Prime Minister Dr Lotay Tshering, when not in the government, was known to be vocal in expressing his thoughts against the system, which in a few cases cost him dearly.
As the leader of the government, he is not as blunt as he used to be. But he knows how to make his feelings known, often through his humour and wit. At a meeting with employees of a corporation on Wednesday, he was candid about a lot of issues challenging the government.
The PM is not on a shopping spree, but he was offered to buy a lot of businesses. Private school owners have offered the government to take over their schools, those in the transport business have offered their trucks and the list is increasing. There are many unhappy groups. And they know how to press the government.
Through interest groups, associations, many are pressurising the government to look into their interests. Late Wednesday evening, the Automobile Sector Association of Bhutan hosted the PM. They didn’t offer their business to the PM, but they pressurised the PM to grant them government land so that they could escape the exorbitant rent the building owners are charging them.

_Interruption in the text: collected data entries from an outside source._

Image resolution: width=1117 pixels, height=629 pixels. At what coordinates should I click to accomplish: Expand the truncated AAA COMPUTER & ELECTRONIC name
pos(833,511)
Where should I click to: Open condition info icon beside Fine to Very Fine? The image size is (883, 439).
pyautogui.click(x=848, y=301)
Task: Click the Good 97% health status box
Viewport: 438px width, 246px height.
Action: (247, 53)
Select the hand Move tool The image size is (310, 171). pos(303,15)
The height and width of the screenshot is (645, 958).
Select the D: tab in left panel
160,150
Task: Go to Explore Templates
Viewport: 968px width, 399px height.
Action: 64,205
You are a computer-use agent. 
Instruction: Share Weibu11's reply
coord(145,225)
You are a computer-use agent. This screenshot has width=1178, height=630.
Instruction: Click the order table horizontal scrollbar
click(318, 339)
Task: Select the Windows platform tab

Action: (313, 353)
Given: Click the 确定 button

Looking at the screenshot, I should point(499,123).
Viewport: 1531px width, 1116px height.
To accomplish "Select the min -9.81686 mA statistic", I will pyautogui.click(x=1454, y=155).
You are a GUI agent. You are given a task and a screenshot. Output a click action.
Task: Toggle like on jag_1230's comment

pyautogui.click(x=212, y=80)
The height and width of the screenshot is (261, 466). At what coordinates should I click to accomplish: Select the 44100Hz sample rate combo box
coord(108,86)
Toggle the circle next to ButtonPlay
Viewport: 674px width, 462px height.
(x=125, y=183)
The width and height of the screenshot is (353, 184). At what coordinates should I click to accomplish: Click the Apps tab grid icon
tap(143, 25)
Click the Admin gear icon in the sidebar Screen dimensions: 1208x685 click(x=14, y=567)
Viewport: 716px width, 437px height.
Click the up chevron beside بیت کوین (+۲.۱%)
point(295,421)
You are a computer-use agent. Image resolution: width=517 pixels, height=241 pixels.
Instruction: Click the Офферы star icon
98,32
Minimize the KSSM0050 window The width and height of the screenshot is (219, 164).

The Hotel and Restaurant Association of Bhutan has made their feelings known on the government’s plan on regulating tourism. Hopefully, the government will not have to buy the mushrooming 3 star or the budget hotels.
There are concerns among businesses. Some are genuine. The economy is not doing very well. Regulations could curtail businesses and government policies could affect interests groups.
Having been a critical person against established systems or indecisiveness of governments, the PM would know where to draw the line. Not all government policies would make everyone happy. Some will be severely affected. But if it is for the general interest, some unpopular decisions have to be made.
Prime Minister Dr Lotay Tshering always claims of considering long-term interest over party or political interest. He need not buy private schools, hotels or trucks. The country will reap the benefits of the decisions if it is well thought out and for national interest. What we need is solutions to the problem.
Elected governments are susceptible to voters. Worse, to lobby groups. Although the numerous associations that approached or appealed the government didn’t threaten about consequences, the messages are clear.
An elected government will be tested on many grounds. If they make populist decisions, they will be remembered for favouring a few powerful groups. The ball is in the court of the government. How they handle such issues will be closely watched.
A good government will be remembered for what it does for the country and its people with long-term interest at heart.
It will be a shame if an elected government gives in to the demand of some interest groups. This is one of the many dilemmas Dr Lotay’s government is faced with today.